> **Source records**
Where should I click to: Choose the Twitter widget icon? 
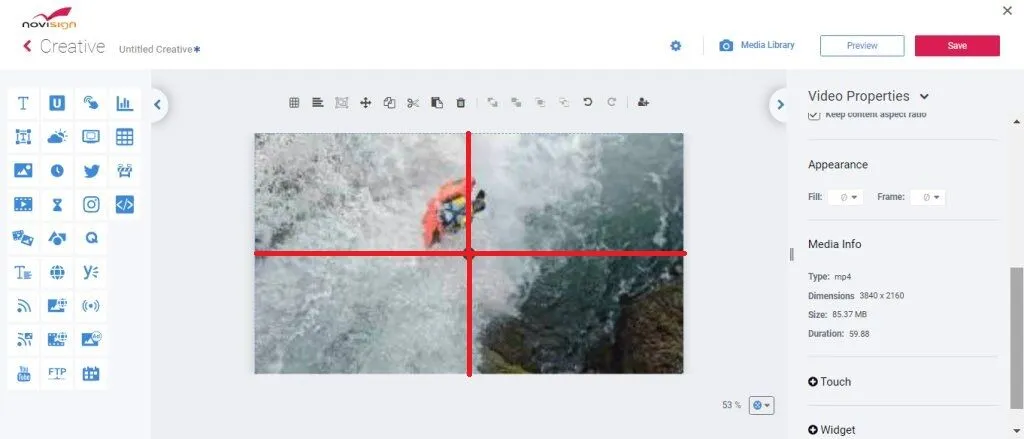[x=91, y=171]
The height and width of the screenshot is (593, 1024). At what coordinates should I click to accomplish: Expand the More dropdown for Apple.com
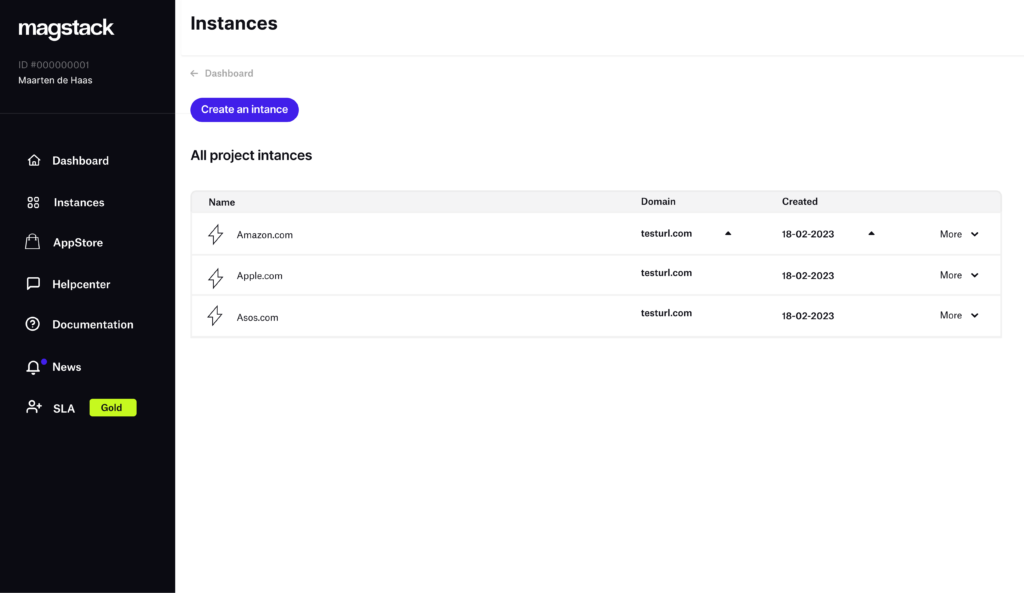(x=959, y=275)
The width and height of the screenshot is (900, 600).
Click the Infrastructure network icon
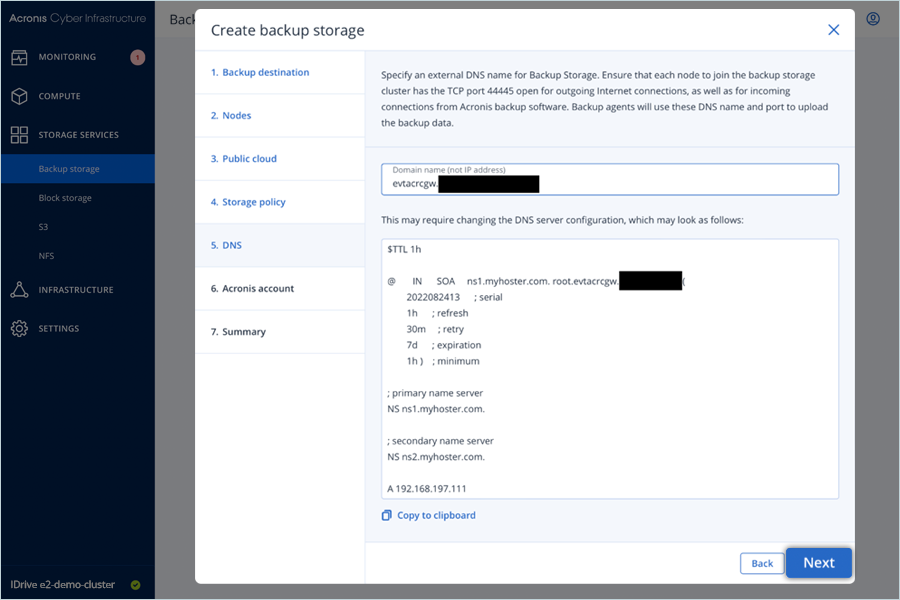[x=19, y=290]
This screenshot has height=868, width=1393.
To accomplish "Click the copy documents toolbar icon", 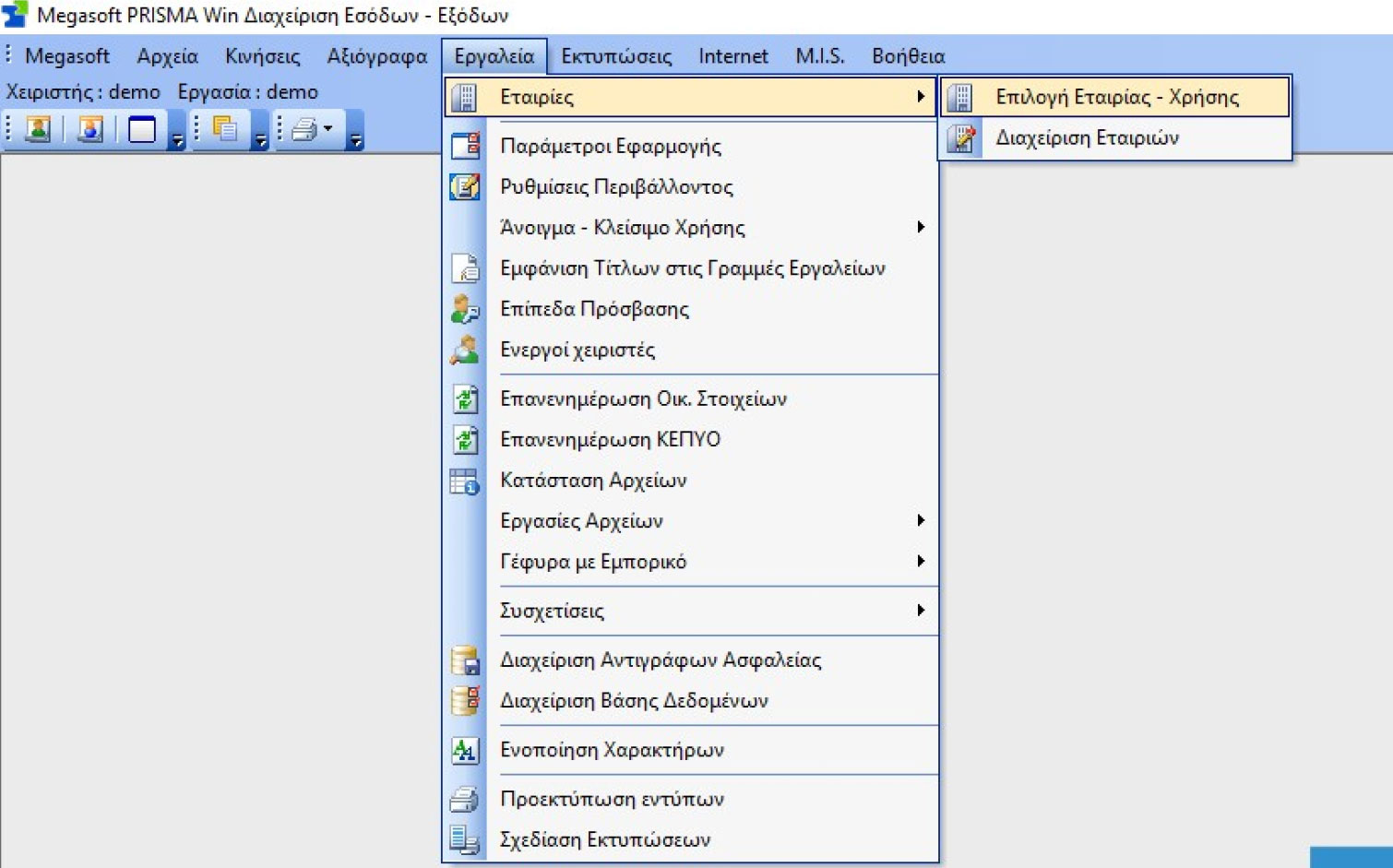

> **What is needed**
Beginning at the line that contains "This screenshot has height=868, width=1393.", copy each remaining line of the records exactly, through the final one. Omit the pictures.

> **Written answer**
This screenshot has height=868, width=1393.
To accomplish "Click the copy documents toolbar icon", 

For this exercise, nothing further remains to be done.